**Texto para leer**.
Empujado por aquella ola, el «juego de los 7 errores» atrajo a una decena de millones de internautas en dos semana. Era la primera vez que una operación de desinformación de envergadura planetaria resultaba desenmascarada en tiempo real a los ojos del mundo. Se producía así lo que los comunicadores del Pentágono, sorprendidos ante aquel brusco cambio de la situación, llamaron «el rumor».

Al resumir mi investigación mediante algunas pocas fotos y exhortar a los internautas a juzgar por sí mismos, Raphaël lograba captar la atención del público como ya lo había hecho en otras ocasiones con el mismo éxito. Pero –como contrapartida de aquella simplificación– reducía el asunto a un simple problema de comunicación gubernamental mentirosa mientras que ignoraba su dimensión política. En aquel momento, recibí el apoyo masivo de mis colegas.

En los foros profesionales hubo debates en los que se comparó el atentado del Pentágono con los muertos de Timisoara (en 1989, la prensa se dejó embaucar por los opositores de Ceaucescu que expusieron cuerpos que habían sido objeto de autopsias como si se tratara de cadáveres de personas torturadas).

Proseguí entonces mi investigación. Exploré tanto los secretos de la nueva política energética de Dick Cheney, que conducía inevitablemente a las tropas del imperio a apoderarse de las reservas de hidrocarburos del «Gran Medio Oriente», como la extraña trayectoria de Osama Ben Laden, desde la Liga Anticomunista Mundial hasta el emirato de los talibanes.

En Norteamérica, el principal semanario hispano de información general, Proceso, retomó integralmente en octubre un largo dossier que yo había dedicado a los vínculos financieros que unen a las familias Bush y Ben Laden. Se revelaba así de pronto que los dos hombres que encarnaban respectivamente «el mundo libre» y «el terrorismo» se conocían entre sí y que compartían incluso intereses comunes en momentos en que misteriosos individuos bien informados habían obtenido ganancias fabulosas especulando por adelantado sobre la base de los atentados.

Fueron esas informaciones las que acabaron por convencer a algunos líderes estadounidenses de que los conspiradores no estaban en alguna cueva de Afganistán sino en la Casa Blanca. La representante por el Estado de Georgia, Cynthia McKinney, interrogó a la administración Bush ante el Congreso. Su voz fue ahogada por las vociferaciones patrióticas, pero la duda acababa de hacer entrada en el Capitolio.

En definitiva, reuní mis diferentes artículos y los publiqué en forma de libro en marzo de 2002. Esa nueva presentación, en forma sintética y coherente, de datos que ya había ido publicando durante 6 meses transformó bruscamente la naturaleza del debate. Salíamos de las discusiones sobre los detalles de los hechos para abarcar de nuevo su significado político. De poner en duda los comunicados gubernamentales pasábamos a señalar con el dedo a los criminales, sobre todo porque lo más importante del libro era un análisis de la transformación futura de Estados Unidos en un Estado militar-policíaco y una descripción de su nueva tendencia expansionista.

**Datos proporcionados**.
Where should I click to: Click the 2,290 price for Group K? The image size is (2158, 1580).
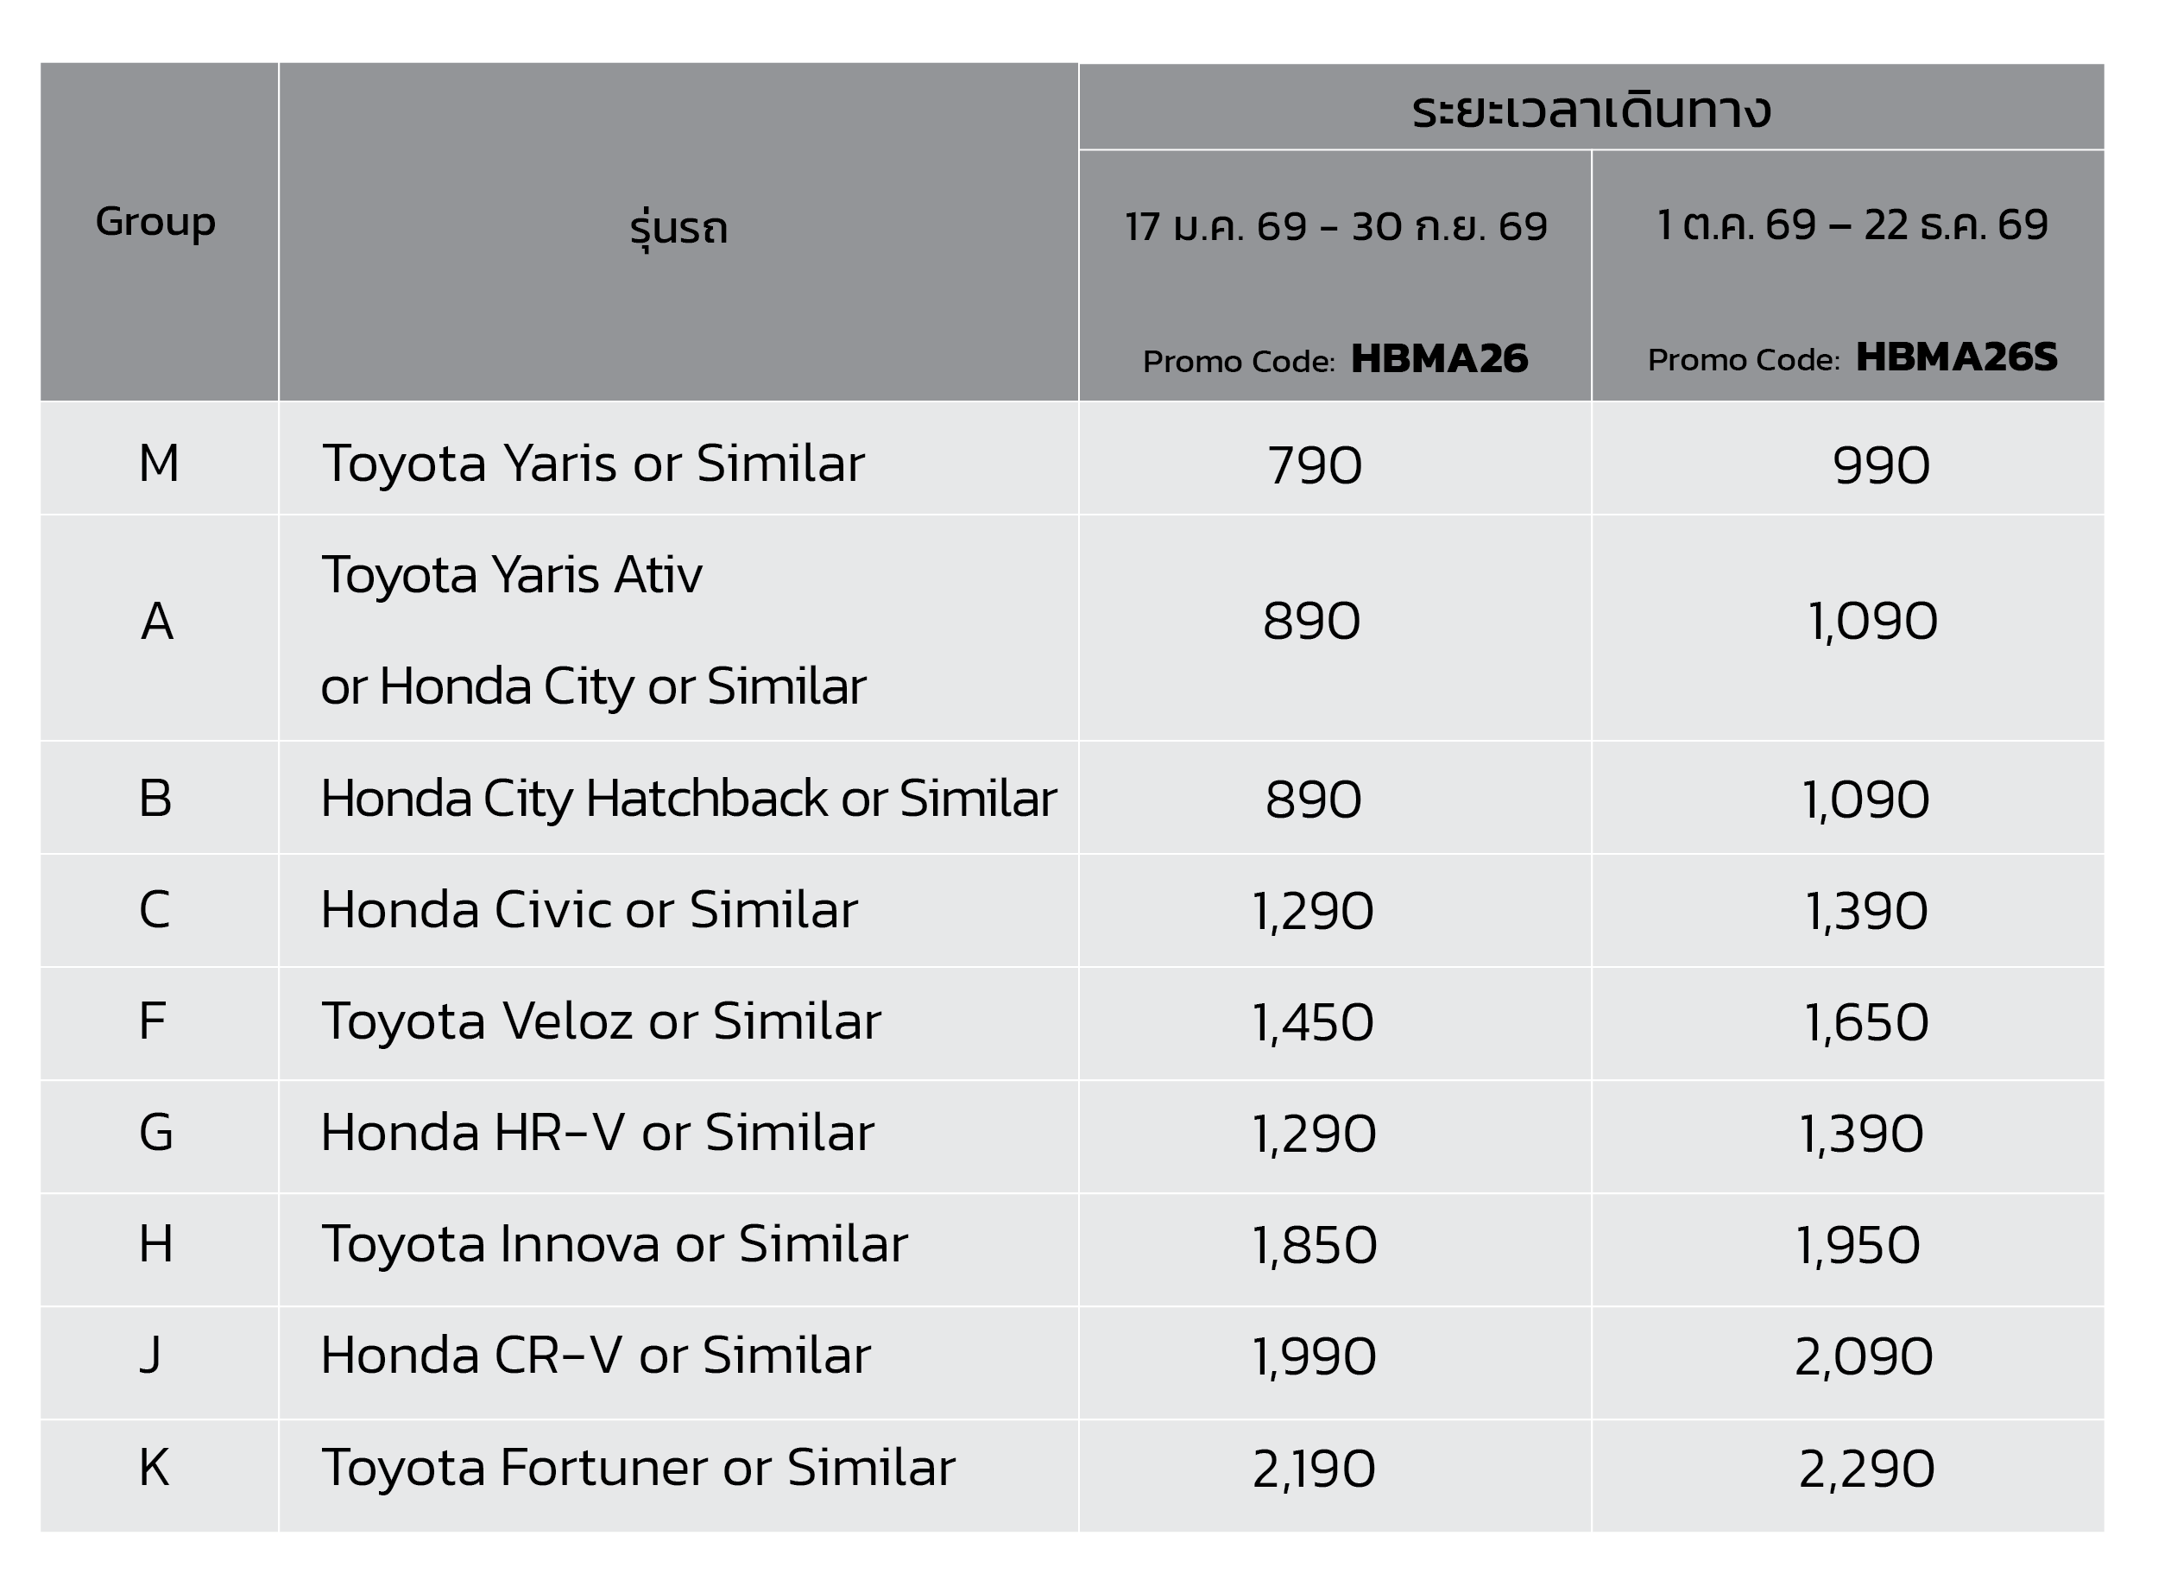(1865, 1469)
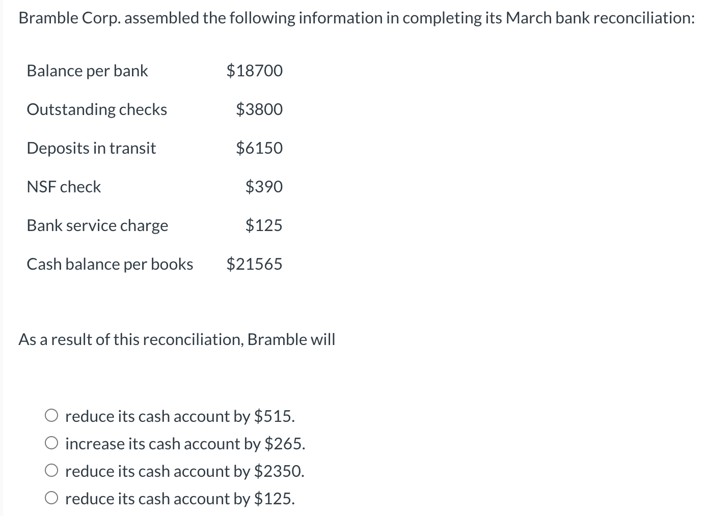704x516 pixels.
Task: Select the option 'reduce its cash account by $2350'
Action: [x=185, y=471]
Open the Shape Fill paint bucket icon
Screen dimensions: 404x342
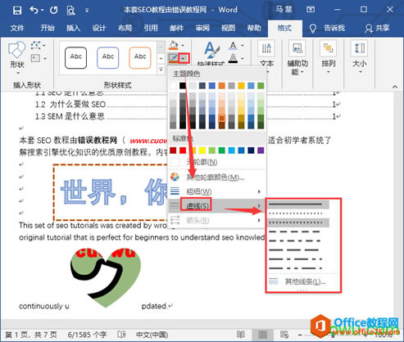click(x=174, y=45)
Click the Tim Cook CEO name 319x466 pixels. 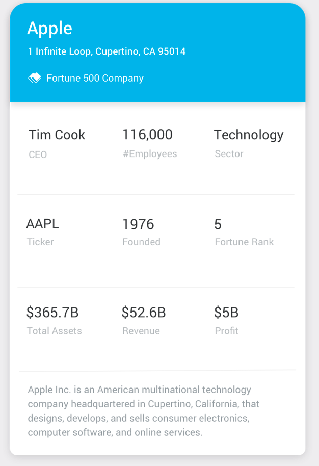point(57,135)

...

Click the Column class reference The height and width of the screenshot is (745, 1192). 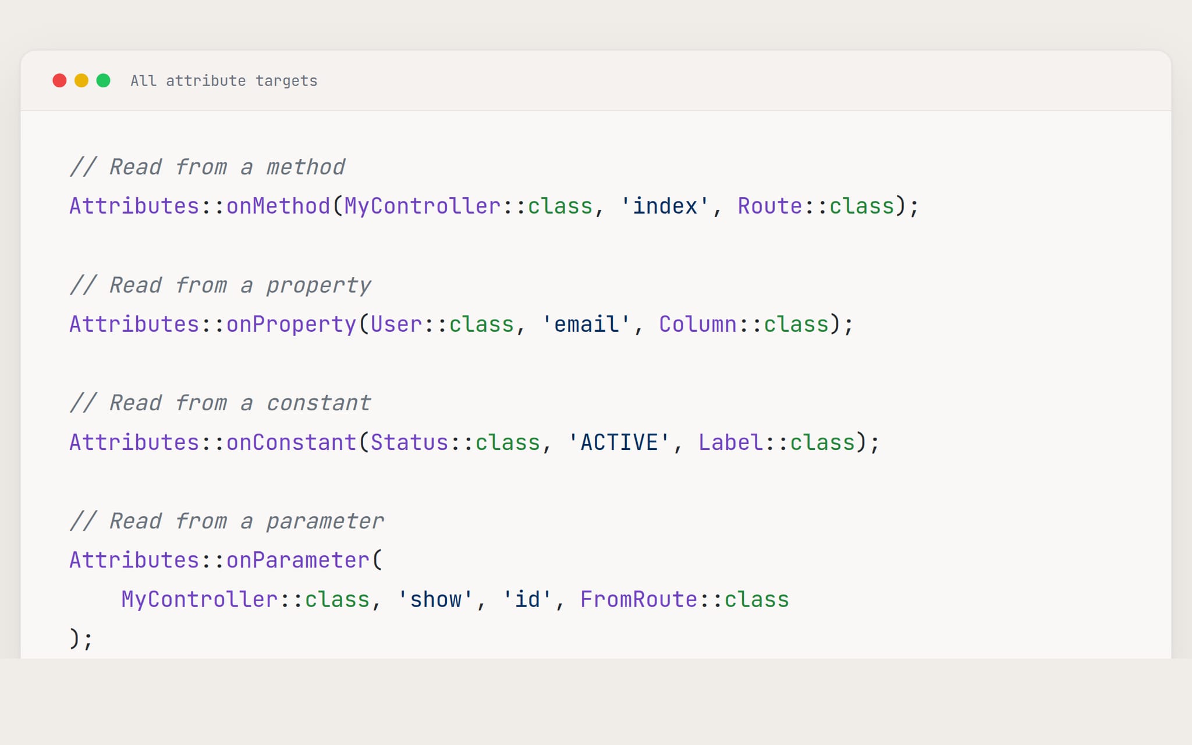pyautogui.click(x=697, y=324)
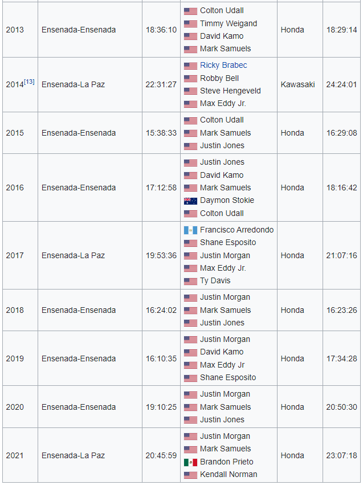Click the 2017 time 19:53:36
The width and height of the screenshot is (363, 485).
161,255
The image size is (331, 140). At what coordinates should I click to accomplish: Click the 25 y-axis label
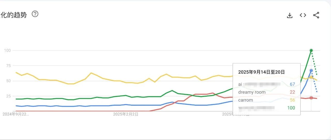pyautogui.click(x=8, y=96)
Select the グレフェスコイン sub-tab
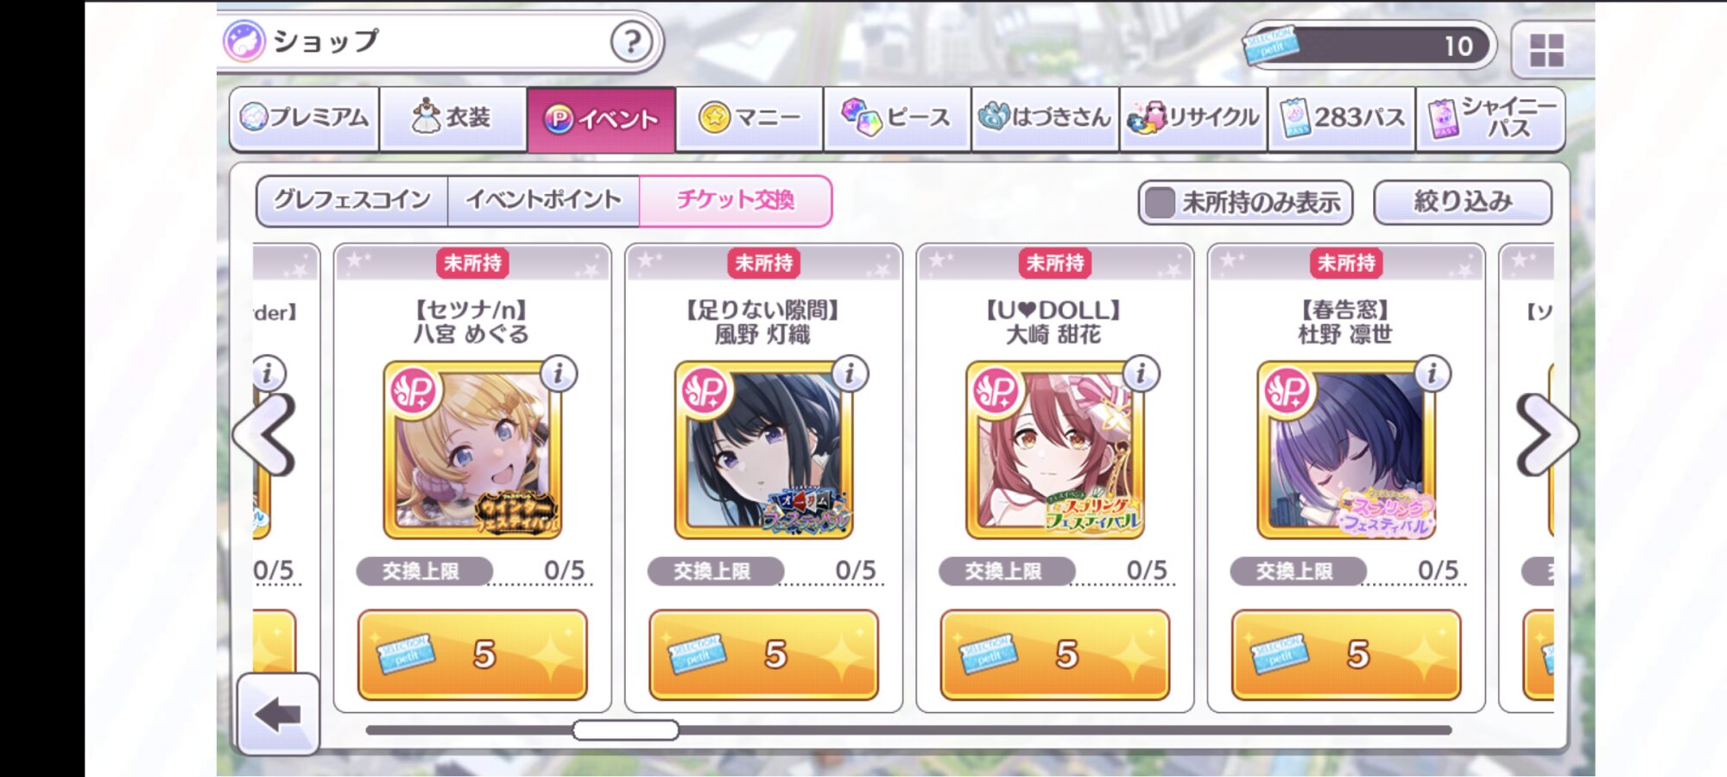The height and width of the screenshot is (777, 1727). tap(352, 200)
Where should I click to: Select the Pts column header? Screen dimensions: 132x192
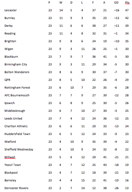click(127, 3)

==

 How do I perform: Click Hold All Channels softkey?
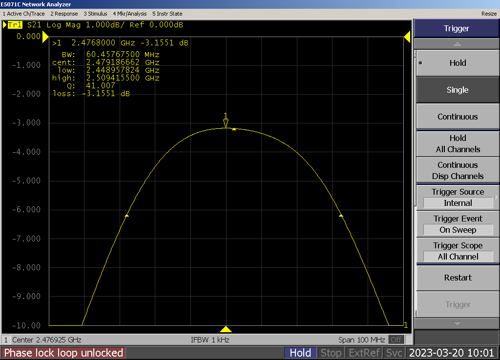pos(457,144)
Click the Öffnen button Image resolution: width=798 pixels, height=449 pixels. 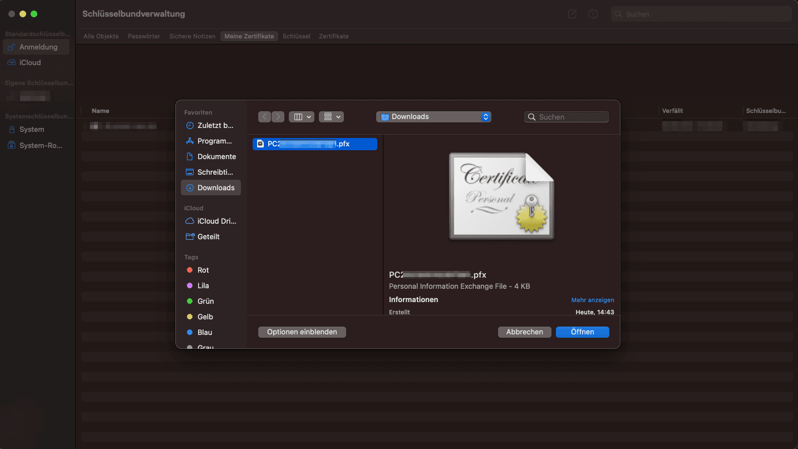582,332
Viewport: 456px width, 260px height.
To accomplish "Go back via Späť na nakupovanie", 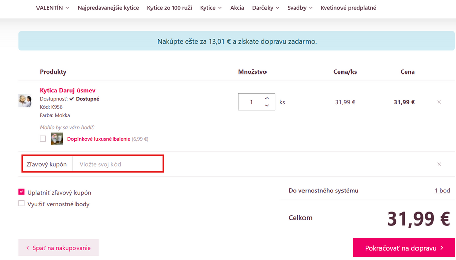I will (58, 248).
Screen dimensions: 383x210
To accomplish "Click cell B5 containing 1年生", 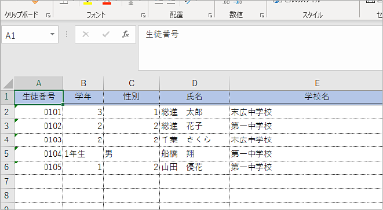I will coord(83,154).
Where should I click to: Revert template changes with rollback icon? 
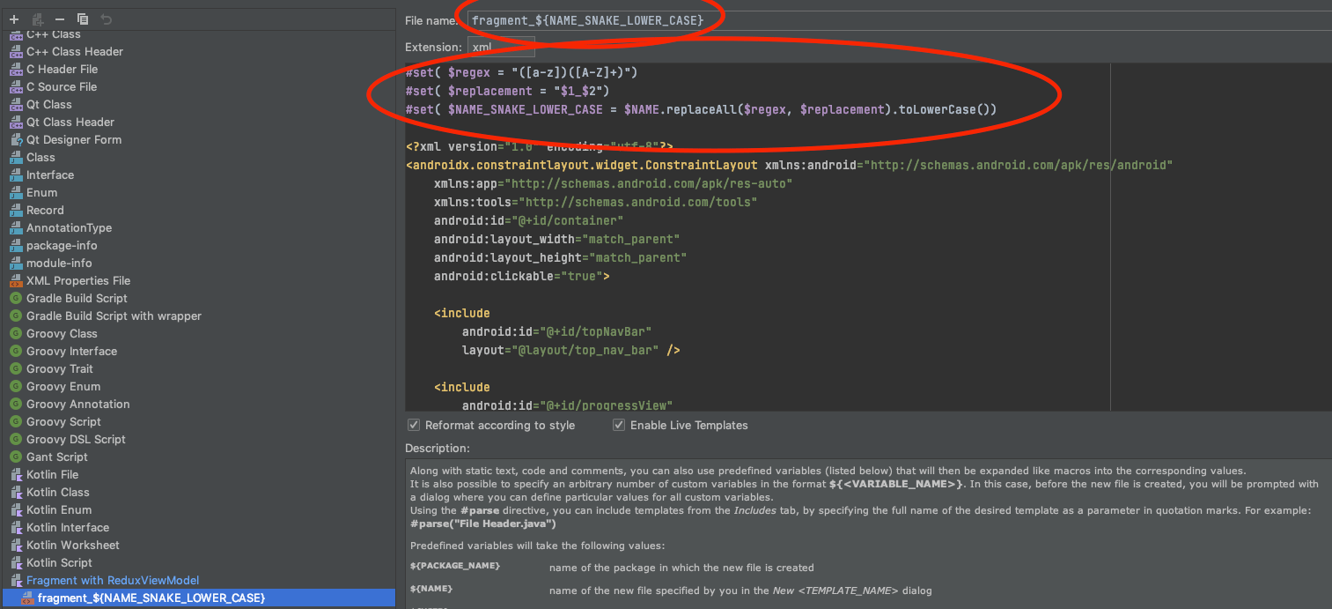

**Consigna**.
Por favor, reescribe el fragmento del texto que empieza con las palabras "Fueron esas informaciones" y termina con "en el Capitolio.", cambiando "ahogada" por "silenciada".

**Respuesta esperada**.
Fueron esas informaciones las que acabaron por convencer a algunos líderes estadounidenses de que los conspiradores no estaban en alguna cueva de Afganistán sino en la Casa Blanca. La representante por el Estado de Georgia, Cynthia McKinney, interrogó a la administración Bush ante el Congreso. Su voz fue silenciada por las vociferaciones patrióticas, pero la duda acababa de hacer entrada en el Capitolio.